Италиянские критики, ревнители славы божественного Петрарки, утвердили существование Лауры; они входили в малейшие подробности ее жизни и на каждый стих Петрарки написали целые страницы толкований. – Сия дань учености дарованию покажется иным излишнею, другим смешною, но мы должны признаться, что только в тех землях, где умеют таким образом уважать отличные дарования, родятся великие авторы. Любители поэзии и чувствительные люди, которые по движениям собственного сердца, пламенного и возвышенного, угадывают сердце поэта и истину его выражений, не будут сомневаться в любви Петрарки к Лауре: каждый стих, каждое слово носит неизгладимую печать любви.
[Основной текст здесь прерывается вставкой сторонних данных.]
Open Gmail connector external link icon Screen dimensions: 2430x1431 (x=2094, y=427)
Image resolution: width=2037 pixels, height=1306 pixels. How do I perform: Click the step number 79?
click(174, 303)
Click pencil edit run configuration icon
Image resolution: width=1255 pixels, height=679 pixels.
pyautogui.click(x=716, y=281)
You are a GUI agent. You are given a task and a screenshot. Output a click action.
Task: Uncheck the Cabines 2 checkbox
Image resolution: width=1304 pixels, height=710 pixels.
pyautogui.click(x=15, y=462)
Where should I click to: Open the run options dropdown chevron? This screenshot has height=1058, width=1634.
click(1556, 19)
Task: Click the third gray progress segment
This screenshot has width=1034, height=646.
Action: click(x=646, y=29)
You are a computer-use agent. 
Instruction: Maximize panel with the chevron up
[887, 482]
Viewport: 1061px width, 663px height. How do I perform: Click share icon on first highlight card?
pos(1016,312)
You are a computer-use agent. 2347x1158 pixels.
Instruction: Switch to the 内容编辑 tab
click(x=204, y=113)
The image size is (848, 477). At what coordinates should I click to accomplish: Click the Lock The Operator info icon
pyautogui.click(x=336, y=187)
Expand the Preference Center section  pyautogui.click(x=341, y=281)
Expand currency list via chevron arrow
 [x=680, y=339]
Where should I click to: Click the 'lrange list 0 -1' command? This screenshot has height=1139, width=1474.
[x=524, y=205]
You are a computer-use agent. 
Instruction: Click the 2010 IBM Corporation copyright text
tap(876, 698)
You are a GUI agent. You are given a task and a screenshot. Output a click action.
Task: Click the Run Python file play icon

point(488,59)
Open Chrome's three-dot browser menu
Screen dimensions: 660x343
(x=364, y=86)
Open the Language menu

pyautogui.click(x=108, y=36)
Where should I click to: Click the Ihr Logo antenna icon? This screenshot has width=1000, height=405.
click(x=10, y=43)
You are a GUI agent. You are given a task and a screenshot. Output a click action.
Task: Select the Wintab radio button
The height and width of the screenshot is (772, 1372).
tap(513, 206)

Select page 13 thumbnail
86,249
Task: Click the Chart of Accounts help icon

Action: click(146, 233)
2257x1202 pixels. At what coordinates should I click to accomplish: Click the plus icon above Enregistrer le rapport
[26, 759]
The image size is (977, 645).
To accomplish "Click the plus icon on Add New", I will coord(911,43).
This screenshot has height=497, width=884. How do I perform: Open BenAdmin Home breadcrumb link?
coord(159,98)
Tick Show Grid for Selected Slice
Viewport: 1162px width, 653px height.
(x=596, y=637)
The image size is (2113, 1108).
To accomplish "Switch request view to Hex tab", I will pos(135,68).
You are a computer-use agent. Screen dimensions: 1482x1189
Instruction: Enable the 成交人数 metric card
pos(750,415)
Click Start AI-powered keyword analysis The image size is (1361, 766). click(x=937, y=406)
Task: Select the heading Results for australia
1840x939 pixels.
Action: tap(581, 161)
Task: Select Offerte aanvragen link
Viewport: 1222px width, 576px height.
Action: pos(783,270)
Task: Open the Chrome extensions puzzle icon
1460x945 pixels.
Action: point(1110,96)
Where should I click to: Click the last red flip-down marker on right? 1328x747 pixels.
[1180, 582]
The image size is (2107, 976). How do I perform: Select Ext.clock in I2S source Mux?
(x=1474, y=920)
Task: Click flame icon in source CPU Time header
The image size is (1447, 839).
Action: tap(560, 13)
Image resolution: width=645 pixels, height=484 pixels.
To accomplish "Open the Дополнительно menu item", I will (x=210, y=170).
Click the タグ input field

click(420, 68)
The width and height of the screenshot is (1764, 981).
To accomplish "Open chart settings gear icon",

Любовь способна принимать все виды. Она имеет свой особенный характер в Анакреоне, Феокрите, Катулле, Проперции, Овидии, Тибулле и в других древних поэтах. Один сладострастен, другой нежен и так далее. Петрарка, подобно им, испытал все мучения любви и самую ревность; но наслаждения его были духовные. Для него Лаура была нечто невещественное, чистейший дух, излившийся из недр божества и облекшийся в прелести земные. – Древние стихотворцы были идолопоклонниками; они не имели и не могли иметь сих возвышенных и отвлеченных понятий о чистоте душевной, о непорочности, о надежде увидеться в лучшем мире, где нет ничего земного, преходящего, низкого. Они наслаждались и воспевали свои наслаждения; они страдали и описывали ревность, тоску в разлуке или надежду близкого свидания. – Слезы горести или восторга, некоторые обряды идолопоклонства, очарования какой-нибудь волшебницы (любовь всегда суеверна), воспоминание о золотом веке и вечные сожаления о юности, улетающей как призрак, как сон, – вот из чего были составлены любовные поэмы древних, вот почему в их творениях мы видим более движения и лучшее развитие страстей, одним словом, более драматической жизни, нежели в одах Петрарки, – но не более истины.